Детское ощущение беспомощности - полной беспомощности. Когда оно пришло впервые?
Из разных вариантов ответа выберу только один; не потому, что так было на самом деле - потому что мне хочется, мне нравится думать, что случилось это именно тогда. Это выигрышная беспомощность, беспомощность открытая, легко вообразимая, честно скажу, беспомощность напоказ. Но кто запретит вспомнить именно этот случай?
Я был очень привязан к бабушке - и до школы, и в первом классе. Родители на работе - сначала шесть дней в неделю, потом (пятидневку в СССР ввели только в 1967 году) свободными для них стали суббота и воскресенье.
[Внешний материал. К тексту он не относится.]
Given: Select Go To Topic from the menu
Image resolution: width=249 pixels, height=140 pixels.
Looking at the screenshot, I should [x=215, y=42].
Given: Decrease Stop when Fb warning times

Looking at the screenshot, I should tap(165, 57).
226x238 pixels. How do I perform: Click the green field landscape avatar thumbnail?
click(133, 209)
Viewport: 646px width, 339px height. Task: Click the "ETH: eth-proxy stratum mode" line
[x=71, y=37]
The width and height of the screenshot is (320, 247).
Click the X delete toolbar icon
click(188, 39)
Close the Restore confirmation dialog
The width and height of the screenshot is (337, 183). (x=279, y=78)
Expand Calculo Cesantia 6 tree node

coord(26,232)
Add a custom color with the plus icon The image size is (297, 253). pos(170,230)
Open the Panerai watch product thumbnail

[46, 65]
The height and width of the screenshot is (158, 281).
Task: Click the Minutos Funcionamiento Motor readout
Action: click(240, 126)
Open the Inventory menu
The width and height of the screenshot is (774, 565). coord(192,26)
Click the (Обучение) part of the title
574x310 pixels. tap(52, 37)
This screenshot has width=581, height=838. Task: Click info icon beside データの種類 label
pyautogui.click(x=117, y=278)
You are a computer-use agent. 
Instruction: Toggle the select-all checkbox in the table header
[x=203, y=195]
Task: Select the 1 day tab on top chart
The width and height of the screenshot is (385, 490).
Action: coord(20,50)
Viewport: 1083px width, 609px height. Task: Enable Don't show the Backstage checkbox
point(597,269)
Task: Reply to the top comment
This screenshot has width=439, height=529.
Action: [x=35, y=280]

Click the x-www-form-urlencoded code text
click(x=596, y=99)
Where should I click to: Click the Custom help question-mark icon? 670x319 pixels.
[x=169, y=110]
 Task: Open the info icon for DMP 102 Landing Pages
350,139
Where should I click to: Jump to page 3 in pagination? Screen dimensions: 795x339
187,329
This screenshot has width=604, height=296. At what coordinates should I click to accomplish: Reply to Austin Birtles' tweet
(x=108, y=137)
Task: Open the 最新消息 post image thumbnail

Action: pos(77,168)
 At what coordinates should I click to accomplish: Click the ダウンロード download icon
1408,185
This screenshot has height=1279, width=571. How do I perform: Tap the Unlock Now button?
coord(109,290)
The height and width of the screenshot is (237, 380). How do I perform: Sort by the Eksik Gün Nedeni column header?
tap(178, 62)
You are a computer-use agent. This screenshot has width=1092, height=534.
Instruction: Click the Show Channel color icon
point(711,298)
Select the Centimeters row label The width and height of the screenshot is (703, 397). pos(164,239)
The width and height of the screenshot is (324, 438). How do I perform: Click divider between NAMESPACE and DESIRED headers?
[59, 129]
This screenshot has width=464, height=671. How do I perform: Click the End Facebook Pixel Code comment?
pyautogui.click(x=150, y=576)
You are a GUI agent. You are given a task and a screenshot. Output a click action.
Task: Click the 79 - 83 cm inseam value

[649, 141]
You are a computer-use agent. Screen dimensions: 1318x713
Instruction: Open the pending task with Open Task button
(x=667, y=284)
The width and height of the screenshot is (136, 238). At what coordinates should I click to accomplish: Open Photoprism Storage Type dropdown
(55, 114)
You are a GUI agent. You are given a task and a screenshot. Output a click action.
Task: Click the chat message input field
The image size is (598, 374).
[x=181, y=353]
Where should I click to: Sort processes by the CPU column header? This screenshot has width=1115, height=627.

И всё равно бабушка оставалась человеком, который кормил завтраком-обедом, гулял со мной в известном всей Костроме Козьем парке, читал мне книги, ставил слушать пластинки, рассказывал стихи (от неё я впервые услышал "Заводь спит. Молчит вода зеркальная", ещё не зная, что это Бальмонт) и направлял мои игры.
Телевизор у нас был маленький, чёрно-белый и, конечно, не являлся он никаким окном в мир - так, форточкой, из которой время от времени дуло телеспектаклями и фильмами, оставлявшими сильное впечатление именно своей единичностью. Самая близкая - бабушка, самая умная - бабушка. Ей тогда ещё не исполнилось семидесяти, она красила волосы, чтобы не было видно седины, пользовалась пудрой, каждое утро полчаса проводила перед зеркалом и, как я понимаю сейчас, держала себя в очень жёстких, раз и навсегда установленных рамках.
В тот день мы собирались ехать с ней в центр, в Дом книги. Когда мне исполнилось шесть, она предложила собрать домашнюю картинную галерею, и мы начали покупать открытки, на которых печатали репродукции художников, русских и зарубежных, отличие было понятно сразу, рядом с именем зарубежного живописца печатали указание, какой школе живописи он принадлежал - например, "фламандская школа" или "венецианская школа". Именно следуя этому принципу, мы и раскладывали по разным папкам наши бумажные мини-полотна. Самый большой выбор открыток с репродукциями был в главном книжном магазине города, и мы ездили туда один или два раза в неделю.
Невероятное счастье - перебирать стоящие в деревянном ящике плотные, слегка липнущие к пальцам прямоугольные почтовые карточки.
Их ведь изначально выпускали не для коллекционеров, а для того, чтобы люди могли написать там несколько слов близким, указать адрес и отправить по почте. Одна открытка стоила три копейки - меньше, чем автобусный билет.
Был один из самых коротких дней в году, начало темнеть в третьем часу. Сыпал снег. Мы перешли улицу и уже подходили к остановке. Подъезжал автобус и бабушка заторопилась. Она сделала шаг - и упала. Под снегом оказалась наледь.
Кто-то из прохожих помог встать. Кажется, кто-то помог добраться до дома, не помню. По счастью, дом был совсем близко. Подъём на пятый этаж - ей было больно, очень больно, но она не хотела меня пугать. Диван, подушка под голову, нога вытянута и как будто занимает какое-то отдельное место в пространстве комнаты. По просьбе бабушки я принёс мокрую тряпку и положил её на распухшую ногу. Никогда прежде я не видел, чтобы какая-то часть человеческого тела так менялась за кратчайшее время.
Телефона у нас не было, родители должны были вернуться с работы не раньше половины седьмого. Нам предстояло провести три с половиной часа вдвоём, точнее, втроём, с бабушкой и её жуткой, раздувшейся и продолжавшей наливаться каким-то лилово-синим цветом ногой. Я ничего не мог изменить. Только плакать. Включить телевизор - первое, что сделал бы в такой ситуации любой современный ребёнок - мне и в голову не приходило. И тогда бабушка сказала: "Давай я тебе почитаю".
И она взяла "Приключения Гекльберри Финна".
Марк Твен - величайший автор. Он может увести тебя из любых обстоятельств боли и страха.
Когда Гек и Джим попали на разбитый пароход и увидели, как два человека хотят пристрелить третьего, пришли родители. Вызвали "Скорую". Бабушку отвезли в больницу и наложили гипс. Сначала она большую часть времени лежала, и мама заворачивала мне обед в газеты и старую меховую кацавейку, чтобы я мог поесть, не зажигая газовой плиты. Потом начала понемногу ходить, не приступая на ногу. Потом вернулась совсем прежняя жизнь, и бабушка даже не прихрамывала.
От меня ничего не зависело, я был маленький, глупый и слабый. В любом возрасте такие штуки даром не проходят. Но бабушка сделала всё, чтобы этот вечный, ржавый испуг покромсал меня как можно меньше.